[WORK ORDER] From the records below, copy each line in which the string "Uncheck" occurs.

[SOURCE DATA]
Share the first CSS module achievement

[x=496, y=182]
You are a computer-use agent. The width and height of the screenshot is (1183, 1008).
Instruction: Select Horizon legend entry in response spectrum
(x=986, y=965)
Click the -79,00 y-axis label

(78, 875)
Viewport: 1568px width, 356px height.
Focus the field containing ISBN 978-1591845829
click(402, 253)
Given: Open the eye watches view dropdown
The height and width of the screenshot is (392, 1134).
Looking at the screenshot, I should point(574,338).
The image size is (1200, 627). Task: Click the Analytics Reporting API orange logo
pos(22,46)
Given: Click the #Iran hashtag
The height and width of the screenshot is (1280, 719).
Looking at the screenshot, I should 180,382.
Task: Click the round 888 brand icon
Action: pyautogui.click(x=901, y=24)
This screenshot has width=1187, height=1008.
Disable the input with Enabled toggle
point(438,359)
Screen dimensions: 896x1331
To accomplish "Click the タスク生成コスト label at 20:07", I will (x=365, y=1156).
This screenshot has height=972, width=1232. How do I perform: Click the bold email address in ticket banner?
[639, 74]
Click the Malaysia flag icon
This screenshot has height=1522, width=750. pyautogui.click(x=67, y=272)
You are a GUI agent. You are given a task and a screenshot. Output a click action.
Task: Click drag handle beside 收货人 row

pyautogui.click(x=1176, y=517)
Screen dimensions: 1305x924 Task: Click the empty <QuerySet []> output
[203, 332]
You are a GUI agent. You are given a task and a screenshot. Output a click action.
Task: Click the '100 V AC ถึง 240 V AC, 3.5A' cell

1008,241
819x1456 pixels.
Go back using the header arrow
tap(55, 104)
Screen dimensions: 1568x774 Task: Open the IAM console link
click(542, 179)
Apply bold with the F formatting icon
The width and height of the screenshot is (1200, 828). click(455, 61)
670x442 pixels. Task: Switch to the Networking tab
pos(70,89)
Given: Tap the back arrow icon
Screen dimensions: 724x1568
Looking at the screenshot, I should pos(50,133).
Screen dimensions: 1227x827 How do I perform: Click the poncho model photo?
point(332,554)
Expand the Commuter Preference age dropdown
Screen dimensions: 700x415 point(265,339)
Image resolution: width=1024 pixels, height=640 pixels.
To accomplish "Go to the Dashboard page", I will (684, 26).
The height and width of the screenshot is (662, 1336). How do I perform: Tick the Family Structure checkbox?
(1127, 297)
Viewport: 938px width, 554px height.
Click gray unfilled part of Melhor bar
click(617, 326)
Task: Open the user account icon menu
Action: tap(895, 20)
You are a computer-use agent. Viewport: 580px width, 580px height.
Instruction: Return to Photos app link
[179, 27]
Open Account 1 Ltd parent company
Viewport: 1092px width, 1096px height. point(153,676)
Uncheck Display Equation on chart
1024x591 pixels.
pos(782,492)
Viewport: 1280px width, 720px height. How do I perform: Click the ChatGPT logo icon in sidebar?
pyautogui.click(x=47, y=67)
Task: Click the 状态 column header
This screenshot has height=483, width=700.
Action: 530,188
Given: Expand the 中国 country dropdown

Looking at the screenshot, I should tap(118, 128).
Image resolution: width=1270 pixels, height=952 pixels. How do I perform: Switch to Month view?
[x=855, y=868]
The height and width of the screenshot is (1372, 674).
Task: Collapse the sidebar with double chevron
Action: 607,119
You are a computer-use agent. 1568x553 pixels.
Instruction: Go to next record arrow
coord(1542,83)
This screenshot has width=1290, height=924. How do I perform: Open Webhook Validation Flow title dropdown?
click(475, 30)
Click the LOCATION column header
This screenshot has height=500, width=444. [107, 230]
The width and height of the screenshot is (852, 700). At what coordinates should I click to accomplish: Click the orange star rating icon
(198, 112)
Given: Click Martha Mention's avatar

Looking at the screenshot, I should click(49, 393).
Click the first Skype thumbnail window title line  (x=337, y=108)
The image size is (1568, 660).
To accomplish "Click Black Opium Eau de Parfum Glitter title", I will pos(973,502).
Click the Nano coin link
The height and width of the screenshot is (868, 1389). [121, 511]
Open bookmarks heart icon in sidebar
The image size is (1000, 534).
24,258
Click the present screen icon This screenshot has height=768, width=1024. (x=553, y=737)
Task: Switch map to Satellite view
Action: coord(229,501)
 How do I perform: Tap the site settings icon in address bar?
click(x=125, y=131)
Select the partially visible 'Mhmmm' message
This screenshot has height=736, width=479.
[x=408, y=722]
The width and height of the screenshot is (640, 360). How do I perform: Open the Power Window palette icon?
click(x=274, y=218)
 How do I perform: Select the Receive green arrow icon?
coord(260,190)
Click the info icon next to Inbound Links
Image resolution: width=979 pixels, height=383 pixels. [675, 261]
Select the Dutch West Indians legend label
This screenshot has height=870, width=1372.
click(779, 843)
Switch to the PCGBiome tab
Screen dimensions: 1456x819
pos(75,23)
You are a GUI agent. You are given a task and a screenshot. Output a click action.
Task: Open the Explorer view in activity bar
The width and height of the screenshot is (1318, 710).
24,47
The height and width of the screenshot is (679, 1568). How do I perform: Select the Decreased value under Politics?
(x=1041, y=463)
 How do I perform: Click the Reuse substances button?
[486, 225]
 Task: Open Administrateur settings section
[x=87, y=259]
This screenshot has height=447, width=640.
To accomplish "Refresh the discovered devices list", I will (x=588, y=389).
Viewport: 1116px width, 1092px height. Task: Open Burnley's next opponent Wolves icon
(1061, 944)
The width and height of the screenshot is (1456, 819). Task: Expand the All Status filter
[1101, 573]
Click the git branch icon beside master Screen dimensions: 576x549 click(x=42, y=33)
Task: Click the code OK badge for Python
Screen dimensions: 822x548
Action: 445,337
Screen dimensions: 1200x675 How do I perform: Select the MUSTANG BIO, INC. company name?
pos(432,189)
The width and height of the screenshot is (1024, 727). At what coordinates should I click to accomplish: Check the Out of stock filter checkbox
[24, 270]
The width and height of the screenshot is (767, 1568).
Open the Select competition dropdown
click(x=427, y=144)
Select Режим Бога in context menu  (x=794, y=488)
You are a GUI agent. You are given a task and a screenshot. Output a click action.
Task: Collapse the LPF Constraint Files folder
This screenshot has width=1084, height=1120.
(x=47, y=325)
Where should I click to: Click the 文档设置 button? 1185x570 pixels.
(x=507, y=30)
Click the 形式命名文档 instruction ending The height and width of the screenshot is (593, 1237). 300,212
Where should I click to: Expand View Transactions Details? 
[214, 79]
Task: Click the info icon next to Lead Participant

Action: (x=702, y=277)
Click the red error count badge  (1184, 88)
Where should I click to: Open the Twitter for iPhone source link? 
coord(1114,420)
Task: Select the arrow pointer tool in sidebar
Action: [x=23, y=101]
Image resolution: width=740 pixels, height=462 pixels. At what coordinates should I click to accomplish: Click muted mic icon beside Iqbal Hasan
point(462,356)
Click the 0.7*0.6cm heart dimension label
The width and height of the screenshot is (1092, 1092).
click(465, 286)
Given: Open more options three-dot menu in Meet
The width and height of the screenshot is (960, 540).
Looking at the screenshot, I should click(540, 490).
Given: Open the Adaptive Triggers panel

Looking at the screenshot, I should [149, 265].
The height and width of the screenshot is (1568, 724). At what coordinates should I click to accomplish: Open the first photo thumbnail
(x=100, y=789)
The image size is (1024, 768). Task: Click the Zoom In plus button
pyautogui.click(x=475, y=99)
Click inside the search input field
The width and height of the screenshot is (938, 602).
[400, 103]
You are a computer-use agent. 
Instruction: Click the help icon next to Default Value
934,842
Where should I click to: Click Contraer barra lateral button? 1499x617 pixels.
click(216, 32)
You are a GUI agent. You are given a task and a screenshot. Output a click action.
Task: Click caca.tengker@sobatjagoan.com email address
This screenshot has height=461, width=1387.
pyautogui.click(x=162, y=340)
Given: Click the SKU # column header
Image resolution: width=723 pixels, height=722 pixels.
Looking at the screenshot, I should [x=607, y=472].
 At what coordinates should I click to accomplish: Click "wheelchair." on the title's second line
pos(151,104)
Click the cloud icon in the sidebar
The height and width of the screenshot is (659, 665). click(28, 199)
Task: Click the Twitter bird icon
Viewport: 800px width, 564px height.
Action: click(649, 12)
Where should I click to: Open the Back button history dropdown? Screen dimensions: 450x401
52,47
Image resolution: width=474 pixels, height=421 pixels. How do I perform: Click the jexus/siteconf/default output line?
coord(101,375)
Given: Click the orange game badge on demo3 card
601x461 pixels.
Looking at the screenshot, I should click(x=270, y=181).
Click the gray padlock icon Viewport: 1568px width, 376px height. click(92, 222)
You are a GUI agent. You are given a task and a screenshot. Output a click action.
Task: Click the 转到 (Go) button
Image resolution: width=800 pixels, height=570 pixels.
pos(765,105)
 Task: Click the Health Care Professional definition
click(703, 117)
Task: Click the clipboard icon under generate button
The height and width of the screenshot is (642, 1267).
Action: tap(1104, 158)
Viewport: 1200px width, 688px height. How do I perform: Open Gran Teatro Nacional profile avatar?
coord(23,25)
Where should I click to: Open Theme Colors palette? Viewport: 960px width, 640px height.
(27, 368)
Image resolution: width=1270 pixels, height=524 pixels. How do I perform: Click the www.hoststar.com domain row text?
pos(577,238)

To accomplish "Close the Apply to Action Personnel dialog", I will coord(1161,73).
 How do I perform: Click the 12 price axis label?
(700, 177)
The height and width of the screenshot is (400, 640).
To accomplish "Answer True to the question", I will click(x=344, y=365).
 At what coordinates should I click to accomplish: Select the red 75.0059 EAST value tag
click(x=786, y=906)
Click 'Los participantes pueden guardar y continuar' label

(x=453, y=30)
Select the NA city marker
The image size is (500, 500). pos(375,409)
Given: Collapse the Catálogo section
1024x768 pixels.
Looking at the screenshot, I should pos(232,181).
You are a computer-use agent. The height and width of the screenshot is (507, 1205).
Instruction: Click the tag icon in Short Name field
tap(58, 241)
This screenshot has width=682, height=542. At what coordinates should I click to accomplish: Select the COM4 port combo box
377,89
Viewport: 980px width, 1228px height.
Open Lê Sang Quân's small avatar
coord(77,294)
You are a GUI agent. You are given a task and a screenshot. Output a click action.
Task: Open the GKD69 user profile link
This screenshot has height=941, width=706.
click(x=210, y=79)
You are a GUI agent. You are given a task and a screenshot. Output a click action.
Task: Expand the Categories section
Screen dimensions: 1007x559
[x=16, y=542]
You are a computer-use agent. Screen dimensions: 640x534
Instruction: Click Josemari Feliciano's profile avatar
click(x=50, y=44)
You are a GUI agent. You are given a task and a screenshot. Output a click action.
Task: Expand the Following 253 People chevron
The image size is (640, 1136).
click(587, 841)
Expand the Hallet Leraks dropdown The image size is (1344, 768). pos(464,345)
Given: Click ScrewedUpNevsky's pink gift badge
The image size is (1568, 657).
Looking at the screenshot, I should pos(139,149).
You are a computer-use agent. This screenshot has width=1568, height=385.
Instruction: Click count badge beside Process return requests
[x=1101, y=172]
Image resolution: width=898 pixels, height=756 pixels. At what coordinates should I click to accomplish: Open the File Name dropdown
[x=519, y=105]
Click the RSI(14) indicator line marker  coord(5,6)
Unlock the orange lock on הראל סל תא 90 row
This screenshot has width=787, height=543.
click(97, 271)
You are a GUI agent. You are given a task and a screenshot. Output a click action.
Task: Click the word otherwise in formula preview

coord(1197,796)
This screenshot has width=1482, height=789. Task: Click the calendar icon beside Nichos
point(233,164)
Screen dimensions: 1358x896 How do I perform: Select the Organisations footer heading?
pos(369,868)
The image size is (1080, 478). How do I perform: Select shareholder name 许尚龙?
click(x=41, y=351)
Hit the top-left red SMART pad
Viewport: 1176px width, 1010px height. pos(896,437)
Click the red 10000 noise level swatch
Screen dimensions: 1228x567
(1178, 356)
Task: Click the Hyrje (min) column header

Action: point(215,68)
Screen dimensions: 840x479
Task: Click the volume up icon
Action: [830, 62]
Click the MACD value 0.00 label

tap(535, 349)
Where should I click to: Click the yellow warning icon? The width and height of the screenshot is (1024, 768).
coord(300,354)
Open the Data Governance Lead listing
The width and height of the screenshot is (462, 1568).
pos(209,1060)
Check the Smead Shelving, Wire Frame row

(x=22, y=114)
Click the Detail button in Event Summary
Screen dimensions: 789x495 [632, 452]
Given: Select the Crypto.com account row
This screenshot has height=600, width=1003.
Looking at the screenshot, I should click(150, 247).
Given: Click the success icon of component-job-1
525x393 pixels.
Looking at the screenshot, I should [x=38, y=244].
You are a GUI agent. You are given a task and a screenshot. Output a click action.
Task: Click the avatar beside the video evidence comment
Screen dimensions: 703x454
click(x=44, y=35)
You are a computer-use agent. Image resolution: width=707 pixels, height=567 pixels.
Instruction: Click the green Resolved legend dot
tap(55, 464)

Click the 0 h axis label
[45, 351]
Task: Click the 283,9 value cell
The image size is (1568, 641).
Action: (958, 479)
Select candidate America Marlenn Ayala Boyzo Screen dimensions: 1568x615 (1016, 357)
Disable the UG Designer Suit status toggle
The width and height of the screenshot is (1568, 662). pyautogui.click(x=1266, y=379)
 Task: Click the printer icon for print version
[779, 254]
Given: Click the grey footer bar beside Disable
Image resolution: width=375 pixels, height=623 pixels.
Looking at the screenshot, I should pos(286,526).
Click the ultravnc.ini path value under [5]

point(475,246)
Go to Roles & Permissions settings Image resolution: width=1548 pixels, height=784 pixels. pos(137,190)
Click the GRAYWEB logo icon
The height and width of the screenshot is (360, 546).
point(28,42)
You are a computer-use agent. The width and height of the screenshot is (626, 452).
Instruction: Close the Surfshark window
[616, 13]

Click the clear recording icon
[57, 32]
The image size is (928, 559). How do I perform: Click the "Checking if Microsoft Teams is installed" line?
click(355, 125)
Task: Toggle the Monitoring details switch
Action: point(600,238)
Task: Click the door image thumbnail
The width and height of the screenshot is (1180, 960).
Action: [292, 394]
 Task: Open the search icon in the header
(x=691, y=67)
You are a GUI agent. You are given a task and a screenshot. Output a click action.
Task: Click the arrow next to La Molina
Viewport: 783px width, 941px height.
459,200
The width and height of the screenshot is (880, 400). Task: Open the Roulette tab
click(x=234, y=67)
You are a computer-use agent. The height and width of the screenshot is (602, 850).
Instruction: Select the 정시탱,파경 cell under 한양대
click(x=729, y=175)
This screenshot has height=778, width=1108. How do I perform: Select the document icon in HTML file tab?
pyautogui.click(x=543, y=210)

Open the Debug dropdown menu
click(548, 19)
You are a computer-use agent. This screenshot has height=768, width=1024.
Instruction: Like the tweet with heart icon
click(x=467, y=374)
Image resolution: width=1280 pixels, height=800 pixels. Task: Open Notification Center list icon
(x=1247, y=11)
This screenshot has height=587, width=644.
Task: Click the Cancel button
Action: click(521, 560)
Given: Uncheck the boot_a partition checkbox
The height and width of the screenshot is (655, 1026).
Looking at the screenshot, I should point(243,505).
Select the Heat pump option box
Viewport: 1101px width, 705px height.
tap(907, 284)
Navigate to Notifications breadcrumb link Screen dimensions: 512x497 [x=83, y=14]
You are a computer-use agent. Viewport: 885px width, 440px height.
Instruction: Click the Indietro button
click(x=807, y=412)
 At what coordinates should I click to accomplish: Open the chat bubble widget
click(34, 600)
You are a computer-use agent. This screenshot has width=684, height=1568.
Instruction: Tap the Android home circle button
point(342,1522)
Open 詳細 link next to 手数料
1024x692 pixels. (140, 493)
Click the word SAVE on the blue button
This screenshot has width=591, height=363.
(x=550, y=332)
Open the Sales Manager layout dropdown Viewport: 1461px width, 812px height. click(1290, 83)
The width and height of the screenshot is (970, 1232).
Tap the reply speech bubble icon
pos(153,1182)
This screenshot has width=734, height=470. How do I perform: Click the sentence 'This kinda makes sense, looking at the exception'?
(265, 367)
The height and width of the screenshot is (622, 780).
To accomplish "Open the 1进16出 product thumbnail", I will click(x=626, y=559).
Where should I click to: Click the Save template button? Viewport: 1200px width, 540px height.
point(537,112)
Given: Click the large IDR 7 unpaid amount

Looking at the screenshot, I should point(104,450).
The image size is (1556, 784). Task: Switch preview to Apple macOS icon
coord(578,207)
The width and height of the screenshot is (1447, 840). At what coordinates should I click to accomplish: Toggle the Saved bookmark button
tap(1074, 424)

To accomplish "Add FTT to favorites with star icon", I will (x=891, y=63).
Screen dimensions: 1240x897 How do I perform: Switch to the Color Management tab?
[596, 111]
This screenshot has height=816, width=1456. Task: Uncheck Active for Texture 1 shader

[ANSWER FOR THIS EXERCISE]
Uncheck Display Equation on chart
Given: Uncheck the boot_a partition checkbox
This screenshot has height=816, width=1456. Task: Uncheck Active for Texture 1 shader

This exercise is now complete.